44 pointsby knappe2 days ago14 comments
  • Havoc2 days ago
    Normalizing that invasive tracking is opt out while making opt out of their shenanigans intentionally hard (manufest3)

    Do Be Evil

    • hedora2 days ago
      Not hard; impossible. They gather data from non online services, app malware, logged out browsers, etc, etc. How do I opt those things out?

      I’ve long thought we need a way to run sybil attacks against trackers, with the goal that all the numbers and statistics these things produce would be off by at least an order of magnitude (in both directions, at random).

      • Larrikin2 days ago
        Run Ad Nauseum instead of plain uBlock Origin. The websites get clicks on their ads, you still don't see any ads, and you poison your ad profile. Everybody wins.
        • SahAssar2 days ago
          Except you since that does not fix privacy concerns. And the website since the value per click/view gets lowered. And you again since the ad-companies will try to develop methods to discern what is a real click vs what is not and that makes privacy worse. And the advertiser since they won't know what ads are effective. And the ad-companies since they now need to spend time/money on fake clicks.

          Oh wait, seems like nobody wins?

          • Larrikin2 days ago
            Google banned the extension since apparently they couldn't figure out a good way to discern what is a real click or not. Seems to be more effective than you would think.

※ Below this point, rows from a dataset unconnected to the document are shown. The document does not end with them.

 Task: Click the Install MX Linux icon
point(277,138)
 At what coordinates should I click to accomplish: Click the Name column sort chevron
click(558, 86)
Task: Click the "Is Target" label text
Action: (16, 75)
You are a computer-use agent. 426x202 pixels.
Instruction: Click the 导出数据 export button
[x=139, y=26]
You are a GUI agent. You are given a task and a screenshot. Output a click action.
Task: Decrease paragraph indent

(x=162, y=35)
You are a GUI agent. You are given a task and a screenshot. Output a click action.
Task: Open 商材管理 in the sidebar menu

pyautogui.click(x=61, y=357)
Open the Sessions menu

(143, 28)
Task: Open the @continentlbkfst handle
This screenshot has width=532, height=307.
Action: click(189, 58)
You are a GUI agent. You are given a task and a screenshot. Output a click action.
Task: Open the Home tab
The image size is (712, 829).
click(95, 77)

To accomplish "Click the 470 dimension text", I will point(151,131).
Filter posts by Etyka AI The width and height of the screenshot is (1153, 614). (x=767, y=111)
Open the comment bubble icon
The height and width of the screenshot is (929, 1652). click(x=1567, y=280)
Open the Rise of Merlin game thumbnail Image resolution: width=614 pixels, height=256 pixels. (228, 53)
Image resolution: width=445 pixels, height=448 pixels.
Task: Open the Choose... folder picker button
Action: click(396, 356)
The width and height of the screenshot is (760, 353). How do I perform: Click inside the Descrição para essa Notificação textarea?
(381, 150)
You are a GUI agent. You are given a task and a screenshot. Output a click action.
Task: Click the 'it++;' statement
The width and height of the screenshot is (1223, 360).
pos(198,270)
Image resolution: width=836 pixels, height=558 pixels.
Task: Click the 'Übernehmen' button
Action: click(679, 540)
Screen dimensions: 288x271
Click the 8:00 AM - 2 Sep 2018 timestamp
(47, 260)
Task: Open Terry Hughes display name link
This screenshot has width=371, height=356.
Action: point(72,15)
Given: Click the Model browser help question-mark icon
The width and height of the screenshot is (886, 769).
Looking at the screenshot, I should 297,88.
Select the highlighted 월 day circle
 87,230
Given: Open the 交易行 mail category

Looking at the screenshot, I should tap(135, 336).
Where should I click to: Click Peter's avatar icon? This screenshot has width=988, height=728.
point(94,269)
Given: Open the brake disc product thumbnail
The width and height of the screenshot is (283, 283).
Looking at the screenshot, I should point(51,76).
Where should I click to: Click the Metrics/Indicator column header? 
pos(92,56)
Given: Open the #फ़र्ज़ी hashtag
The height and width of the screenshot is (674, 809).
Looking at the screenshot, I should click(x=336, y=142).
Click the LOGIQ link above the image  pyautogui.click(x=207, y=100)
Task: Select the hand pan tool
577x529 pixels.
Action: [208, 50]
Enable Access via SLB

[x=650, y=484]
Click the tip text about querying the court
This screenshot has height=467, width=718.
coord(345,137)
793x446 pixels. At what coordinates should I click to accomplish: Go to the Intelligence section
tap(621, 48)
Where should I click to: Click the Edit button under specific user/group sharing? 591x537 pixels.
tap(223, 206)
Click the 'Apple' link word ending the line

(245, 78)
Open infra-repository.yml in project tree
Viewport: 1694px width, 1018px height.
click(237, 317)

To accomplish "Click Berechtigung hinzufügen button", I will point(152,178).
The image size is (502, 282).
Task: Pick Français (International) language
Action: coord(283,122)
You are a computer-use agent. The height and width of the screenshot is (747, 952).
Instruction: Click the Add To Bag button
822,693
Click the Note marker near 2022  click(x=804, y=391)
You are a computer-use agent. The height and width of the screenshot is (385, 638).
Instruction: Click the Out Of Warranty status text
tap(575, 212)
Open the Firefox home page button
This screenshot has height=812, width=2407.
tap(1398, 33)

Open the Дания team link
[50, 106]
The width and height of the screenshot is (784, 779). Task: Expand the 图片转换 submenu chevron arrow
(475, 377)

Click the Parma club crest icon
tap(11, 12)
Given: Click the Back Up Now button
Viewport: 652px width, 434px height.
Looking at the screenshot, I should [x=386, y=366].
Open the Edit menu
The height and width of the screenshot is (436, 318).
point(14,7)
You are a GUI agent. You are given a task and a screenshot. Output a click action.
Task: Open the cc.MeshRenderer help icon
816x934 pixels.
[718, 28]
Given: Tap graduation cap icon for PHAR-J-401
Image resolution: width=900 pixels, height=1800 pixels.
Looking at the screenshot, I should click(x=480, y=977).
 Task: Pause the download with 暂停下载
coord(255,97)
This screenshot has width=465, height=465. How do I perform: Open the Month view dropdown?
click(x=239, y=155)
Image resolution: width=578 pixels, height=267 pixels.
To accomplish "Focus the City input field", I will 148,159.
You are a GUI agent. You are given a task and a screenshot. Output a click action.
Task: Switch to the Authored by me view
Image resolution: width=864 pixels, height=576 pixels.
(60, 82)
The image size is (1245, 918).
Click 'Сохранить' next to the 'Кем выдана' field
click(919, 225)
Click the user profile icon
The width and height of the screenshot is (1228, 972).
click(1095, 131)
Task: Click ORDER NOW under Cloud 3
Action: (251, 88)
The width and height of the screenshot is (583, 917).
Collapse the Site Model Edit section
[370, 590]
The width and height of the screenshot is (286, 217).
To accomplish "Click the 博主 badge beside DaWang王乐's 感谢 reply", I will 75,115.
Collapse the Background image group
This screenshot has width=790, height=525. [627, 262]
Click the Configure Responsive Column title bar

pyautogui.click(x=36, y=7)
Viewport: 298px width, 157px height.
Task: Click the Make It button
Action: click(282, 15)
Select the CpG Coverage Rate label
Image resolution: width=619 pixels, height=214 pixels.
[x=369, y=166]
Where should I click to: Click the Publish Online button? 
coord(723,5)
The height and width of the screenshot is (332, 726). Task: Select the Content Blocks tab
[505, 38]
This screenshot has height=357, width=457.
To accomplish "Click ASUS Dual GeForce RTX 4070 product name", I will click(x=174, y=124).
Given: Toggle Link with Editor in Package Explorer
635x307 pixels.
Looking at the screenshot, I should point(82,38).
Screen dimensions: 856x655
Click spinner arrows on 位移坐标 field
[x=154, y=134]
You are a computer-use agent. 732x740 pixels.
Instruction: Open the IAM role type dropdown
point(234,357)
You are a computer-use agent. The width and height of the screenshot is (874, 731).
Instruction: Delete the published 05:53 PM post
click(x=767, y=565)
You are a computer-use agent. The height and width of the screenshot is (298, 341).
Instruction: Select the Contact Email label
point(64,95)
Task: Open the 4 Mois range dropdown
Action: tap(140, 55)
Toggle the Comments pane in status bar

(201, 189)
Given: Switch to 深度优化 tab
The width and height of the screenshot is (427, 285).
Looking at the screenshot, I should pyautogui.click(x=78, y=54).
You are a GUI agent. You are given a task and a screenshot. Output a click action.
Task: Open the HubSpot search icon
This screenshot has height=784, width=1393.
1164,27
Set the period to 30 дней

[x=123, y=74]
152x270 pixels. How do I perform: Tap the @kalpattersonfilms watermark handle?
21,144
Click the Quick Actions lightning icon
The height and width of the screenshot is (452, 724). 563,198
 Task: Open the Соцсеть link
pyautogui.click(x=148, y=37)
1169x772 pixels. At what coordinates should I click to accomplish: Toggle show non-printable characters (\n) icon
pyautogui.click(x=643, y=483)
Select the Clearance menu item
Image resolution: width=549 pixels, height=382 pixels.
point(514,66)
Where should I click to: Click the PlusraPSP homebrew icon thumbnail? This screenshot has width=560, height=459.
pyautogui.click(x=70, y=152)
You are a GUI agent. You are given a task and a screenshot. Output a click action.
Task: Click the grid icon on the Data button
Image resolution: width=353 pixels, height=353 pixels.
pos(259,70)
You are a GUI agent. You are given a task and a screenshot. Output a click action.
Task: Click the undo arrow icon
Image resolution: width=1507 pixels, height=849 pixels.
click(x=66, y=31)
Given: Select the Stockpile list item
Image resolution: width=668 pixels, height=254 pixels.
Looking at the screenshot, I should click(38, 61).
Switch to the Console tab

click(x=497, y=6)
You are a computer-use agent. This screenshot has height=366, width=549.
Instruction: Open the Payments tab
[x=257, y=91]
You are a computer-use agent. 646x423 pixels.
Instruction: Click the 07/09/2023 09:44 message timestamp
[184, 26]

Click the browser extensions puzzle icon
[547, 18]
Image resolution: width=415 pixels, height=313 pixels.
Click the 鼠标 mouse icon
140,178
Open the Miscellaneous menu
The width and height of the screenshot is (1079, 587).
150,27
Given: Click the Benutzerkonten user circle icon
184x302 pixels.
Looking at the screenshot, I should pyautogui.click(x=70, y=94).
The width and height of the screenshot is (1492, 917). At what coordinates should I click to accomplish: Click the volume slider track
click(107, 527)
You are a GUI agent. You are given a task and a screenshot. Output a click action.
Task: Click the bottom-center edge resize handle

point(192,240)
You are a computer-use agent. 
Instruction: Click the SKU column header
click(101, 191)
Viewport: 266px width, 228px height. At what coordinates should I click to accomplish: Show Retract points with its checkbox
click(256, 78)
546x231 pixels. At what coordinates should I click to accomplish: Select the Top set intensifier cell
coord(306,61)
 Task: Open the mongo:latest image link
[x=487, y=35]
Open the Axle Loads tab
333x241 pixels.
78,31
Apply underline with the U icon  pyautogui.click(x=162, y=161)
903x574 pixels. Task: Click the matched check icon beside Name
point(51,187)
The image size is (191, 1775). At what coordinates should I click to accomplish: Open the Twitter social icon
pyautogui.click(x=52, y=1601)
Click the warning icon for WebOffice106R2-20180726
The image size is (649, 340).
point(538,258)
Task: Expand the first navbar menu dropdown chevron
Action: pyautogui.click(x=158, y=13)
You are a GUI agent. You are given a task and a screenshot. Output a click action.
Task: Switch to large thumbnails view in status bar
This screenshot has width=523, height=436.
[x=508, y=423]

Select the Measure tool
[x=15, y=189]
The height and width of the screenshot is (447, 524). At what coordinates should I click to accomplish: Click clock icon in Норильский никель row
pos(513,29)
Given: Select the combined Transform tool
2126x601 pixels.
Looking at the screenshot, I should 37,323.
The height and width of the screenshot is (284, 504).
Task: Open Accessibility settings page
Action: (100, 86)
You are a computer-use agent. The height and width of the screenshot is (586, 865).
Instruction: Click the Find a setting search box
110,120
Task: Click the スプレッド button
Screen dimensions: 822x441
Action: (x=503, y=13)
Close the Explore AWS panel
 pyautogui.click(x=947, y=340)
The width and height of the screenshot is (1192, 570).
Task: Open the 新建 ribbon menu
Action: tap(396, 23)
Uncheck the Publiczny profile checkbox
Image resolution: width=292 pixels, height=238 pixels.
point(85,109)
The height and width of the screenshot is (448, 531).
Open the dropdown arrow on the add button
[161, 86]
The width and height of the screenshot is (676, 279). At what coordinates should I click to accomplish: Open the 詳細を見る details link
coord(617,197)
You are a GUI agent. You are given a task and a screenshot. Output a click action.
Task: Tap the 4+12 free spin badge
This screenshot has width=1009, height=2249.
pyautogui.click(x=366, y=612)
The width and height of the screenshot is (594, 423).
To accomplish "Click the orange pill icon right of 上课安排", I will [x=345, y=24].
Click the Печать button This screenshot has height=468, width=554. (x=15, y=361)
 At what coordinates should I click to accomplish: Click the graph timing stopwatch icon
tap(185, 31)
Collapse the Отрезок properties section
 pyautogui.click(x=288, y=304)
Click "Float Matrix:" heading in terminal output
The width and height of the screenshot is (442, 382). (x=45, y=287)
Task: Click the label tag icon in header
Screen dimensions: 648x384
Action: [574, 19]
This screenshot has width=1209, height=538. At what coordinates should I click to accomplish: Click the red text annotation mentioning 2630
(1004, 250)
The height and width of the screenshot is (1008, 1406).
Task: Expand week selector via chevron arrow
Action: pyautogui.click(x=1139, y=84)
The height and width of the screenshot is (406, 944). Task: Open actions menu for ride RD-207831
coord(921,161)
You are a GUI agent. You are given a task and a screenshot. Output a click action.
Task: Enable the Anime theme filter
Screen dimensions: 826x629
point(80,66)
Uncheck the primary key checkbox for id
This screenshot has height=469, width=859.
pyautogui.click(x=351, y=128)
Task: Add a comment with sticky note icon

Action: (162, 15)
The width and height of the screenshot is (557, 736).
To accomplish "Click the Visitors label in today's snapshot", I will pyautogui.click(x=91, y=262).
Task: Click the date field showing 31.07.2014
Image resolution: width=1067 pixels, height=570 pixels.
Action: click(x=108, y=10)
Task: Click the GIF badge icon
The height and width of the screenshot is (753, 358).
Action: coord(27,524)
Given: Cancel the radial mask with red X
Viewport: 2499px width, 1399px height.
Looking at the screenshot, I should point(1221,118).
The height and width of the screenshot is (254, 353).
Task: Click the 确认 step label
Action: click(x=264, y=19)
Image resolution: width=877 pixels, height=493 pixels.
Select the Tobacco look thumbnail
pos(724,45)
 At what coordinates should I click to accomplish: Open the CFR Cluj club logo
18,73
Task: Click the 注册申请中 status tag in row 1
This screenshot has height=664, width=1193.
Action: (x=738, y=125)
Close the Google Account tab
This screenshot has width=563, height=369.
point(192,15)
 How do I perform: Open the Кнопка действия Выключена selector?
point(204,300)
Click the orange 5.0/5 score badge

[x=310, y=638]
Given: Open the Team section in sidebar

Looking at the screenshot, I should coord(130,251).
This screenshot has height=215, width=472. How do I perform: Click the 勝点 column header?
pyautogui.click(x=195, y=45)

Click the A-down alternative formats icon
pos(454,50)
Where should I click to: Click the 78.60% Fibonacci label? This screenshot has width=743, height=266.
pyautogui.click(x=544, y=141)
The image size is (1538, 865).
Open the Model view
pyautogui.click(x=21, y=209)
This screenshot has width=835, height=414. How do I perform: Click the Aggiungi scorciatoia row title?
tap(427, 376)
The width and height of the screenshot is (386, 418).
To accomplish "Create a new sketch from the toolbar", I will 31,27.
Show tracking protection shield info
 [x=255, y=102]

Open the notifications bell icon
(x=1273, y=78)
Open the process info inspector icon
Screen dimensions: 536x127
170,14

            If the value of a click goes to zero then does it make sense to show ads?

            • SahAssar2 days ago
              I never said it's easy for them to do it, I said "ad-companies will try to develop methods to discern what is a real click vs what is not and that makes privacy worse".

              I'd much rather make the people who do not want ads block them entirely than creating artificial garbage clicks, especially since those still send data to the major data-collectors.

              I think all of the wins in your scenario are short-term only.

              • Larrikina day ago
                What is the end game in your passive movement? You just die before it gets to that point?

                There is no end game where they don't implement every feature you're worried about unless it's not profitable before they go out of business.

      • generj2 days ago
        At one point I made a simple extension that maliciously edited Google and Adobe Analytics tracking requests, alongside setting the DNT header. Junk data (especially page names slightly off, etc) is infuriating for analytics users. If enough people had a “respect my DNT header or deal with it” extension I think DNT would have succeeded.

        Working at the time in the web analytics field I never released it.

  • bhhaskin2 days ago
    This is just a way for Google to go "See! They aren't using the add-on. They are giving us consent to sell their data!"
    • gotimo2 days ago
      Relevant: RFC 35140: The Do-Not-Stab flag in the HTTP Header

      https://www.5snb.club/posts/2023/do-not-stab/

    • mrweasel2 days ago
      Google, and so many others, failed to do the logical check: If this was off by default, would users enable it? If not, then it doesn't need to be a feature.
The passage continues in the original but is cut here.